Cipla, which will own 75 percent stake in the plant being set up in partnership with its local distributor, will invest about 2.25 billion rupees ($36.65 million) over three years on areas including machinery and equipment for the facility.
The Indian drugmaker, which made headlines in 2001 by making antiretroviral medicines to treat AIDS in Africa for under $1 per day, gets more than half its revenue from markets outside India, including the United States and Europe.
Although the sanctions regime, imposed by the United States and European Union over Tehran’s nuclear programme, allows trade in humanitarian goods such as food and medicine, not many Indian drugmakers have significant presence in Iran.
“Cipla has been providing medicines to patients in Iran for several years and believes that Iranian patients cannot be denied to medicines due to sanctions,” the company said in a statement to Reuters on Tuesday.

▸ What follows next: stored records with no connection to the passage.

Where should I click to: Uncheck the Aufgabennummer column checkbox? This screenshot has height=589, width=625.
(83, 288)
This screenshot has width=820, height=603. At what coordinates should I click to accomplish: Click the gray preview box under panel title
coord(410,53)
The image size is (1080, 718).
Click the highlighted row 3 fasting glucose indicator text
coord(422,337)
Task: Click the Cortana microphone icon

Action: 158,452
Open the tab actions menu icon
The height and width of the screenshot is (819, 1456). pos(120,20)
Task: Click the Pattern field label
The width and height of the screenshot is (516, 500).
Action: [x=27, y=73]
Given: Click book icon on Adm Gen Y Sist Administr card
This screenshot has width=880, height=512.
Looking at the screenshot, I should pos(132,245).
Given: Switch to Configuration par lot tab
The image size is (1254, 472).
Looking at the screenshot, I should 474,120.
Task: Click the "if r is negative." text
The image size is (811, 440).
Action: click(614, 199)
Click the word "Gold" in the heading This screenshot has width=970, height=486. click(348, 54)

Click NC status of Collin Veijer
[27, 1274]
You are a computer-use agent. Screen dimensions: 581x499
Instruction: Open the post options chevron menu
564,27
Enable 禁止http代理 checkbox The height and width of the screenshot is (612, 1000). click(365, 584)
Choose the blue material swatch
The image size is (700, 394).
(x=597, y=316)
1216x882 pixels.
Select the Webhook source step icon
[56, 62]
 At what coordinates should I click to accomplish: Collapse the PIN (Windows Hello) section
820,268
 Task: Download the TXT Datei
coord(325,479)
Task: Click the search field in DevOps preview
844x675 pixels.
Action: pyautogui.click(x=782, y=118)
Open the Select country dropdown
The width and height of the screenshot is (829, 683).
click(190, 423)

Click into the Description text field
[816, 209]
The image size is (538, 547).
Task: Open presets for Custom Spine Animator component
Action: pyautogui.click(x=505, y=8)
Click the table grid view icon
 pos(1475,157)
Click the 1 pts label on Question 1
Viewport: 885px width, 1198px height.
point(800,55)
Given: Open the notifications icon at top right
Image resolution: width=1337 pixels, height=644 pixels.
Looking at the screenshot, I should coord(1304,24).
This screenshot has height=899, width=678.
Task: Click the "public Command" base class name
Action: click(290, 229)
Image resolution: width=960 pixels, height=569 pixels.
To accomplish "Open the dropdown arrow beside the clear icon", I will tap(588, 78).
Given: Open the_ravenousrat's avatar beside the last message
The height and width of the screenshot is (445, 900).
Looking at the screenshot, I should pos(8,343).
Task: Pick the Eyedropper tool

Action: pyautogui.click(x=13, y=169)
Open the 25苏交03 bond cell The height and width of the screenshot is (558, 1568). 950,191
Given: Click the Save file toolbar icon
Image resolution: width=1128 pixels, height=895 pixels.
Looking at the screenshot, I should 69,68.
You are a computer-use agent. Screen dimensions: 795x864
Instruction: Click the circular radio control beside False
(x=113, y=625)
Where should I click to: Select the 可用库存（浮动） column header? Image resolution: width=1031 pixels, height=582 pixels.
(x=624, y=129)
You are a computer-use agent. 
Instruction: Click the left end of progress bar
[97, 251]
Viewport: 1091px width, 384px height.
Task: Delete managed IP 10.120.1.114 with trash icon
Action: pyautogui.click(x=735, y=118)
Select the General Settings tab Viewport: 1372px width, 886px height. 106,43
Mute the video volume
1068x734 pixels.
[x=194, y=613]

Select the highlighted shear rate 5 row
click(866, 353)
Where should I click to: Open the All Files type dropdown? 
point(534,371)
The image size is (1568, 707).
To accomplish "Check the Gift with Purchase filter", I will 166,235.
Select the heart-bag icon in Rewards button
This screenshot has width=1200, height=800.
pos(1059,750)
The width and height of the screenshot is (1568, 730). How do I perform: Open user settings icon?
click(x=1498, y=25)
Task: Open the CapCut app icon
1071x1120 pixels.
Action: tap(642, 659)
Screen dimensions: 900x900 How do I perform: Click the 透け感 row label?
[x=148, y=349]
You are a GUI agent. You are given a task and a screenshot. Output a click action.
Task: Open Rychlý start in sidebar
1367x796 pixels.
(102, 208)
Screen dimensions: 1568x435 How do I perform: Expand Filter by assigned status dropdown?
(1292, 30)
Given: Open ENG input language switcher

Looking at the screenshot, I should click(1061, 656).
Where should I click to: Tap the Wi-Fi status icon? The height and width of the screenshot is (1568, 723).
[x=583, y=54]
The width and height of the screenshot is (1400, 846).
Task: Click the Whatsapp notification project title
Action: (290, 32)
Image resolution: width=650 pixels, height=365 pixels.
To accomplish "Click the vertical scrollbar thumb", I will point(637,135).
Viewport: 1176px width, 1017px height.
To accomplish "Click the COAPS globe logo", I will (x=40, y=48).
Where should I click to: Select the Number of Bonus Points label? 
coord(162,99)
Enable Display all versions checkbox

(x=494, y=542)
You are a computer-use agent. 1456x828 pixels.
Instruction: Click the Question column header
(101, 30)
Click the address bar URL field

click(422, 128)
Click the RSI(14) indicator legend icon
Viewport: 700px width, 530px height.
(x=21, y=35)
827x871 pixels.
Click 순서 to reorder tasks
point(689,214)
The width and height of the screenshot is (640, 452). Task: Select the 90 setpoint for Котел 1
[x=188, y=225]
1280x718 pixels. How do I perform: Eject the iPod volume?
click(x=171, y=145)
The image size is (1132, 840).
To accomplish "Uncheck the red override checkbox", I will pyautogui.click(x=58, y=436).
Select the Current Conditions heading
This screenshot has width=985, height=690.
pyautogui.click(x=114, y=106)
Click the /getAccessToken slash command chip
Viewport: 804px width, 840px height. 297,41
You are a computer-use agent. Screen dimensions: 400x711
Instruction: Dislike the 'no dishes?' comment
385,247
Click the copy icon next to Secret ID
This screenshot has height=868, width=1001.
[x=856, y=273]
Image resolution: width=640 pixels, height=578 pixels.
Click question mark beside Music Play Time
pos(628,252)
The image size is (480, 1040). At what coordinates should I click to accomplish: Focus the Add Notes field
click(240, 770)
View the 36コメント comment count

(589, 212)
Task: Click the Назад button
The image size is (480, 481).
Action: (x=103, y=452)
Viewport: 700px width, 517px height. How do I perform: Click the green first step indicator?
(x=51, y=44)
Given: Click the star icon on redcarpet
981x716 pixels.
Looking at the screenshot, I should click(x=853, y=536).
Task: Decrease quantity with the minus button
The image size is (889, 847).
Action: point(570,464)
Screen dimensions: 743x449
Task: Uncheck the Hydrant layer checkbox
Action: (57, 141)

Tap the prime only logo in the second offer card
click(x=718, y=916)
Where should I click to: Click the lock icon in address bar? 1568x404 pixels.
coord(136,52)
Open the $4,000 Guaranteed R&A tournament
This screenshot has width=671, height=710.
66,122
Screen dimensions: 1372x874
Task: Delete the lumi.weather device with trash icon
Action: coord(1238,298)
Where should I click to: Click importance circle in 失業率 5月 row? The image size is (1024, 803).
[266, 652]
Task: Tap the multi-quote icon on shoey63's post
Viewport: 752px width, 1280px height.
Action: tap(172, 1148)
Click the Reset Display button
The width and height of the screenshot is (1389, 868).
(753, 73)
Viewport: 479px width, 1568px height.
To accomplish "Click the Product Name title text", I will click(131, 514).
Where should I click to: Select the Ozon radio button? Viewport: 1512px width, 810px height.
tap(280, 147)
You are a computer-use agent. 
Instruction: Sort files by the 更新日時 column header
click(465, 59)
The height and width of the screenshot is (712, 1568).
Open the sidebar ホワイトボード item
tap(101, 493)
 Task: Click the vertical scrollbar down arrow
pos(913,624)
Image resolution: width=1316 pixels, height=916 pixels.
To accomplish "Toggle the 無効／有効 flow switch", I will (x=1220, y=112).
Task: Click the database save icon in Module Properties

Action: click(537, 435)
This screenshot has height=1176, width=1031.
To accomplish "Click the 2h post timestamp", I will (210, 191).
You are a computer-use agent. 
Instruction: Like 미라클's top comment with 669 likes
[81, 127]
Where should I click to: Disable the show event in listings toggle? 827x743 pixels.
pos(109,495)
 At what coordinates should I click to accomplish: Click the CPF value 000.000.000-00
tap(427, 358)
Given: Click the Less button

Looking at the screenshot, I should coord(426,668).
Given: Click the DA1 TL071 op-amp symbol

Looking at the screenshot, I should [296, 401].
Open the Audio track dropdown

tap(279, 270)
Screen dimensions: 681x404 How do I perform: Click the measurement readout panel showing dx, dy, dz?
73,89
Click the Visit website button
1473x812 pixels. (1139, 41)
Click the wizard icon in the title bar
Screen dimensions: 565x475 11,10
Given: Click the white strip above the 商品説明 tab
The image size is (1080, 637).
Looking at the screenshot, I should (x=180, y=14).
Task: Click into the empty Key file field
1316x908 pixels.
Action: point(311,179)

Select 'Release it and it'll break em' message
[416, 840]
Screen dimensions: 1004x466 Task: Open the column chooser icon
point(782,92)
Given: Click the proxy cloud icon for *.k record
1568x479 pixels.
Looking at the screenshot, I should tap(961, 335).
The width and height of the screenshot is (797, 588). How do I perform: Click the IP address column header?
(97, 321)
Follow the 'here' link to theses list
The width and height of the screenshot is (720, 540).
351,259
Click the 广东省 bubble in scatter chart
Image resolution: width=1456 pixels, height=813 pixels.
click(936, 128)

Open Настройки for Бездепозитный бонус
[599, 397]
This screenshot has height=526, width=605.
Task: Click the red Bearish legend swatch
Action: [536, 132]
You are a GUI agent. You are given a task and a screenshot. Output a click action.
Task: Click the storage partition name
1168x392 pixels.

“We have observed a high prevalence of respiratory disorders and cancer cases in Iran. There were also patients suffering with diseases like thalassemia, HIV/AIDS and heart diseases, who have been at a risk due to the impact of sanctions,” it said.
Setting up the plant will help in faster registrations of new products and will improve its competitive position, the company said, adding it does not expect any impact on its U.S. and European businesses due to its investments in Iran.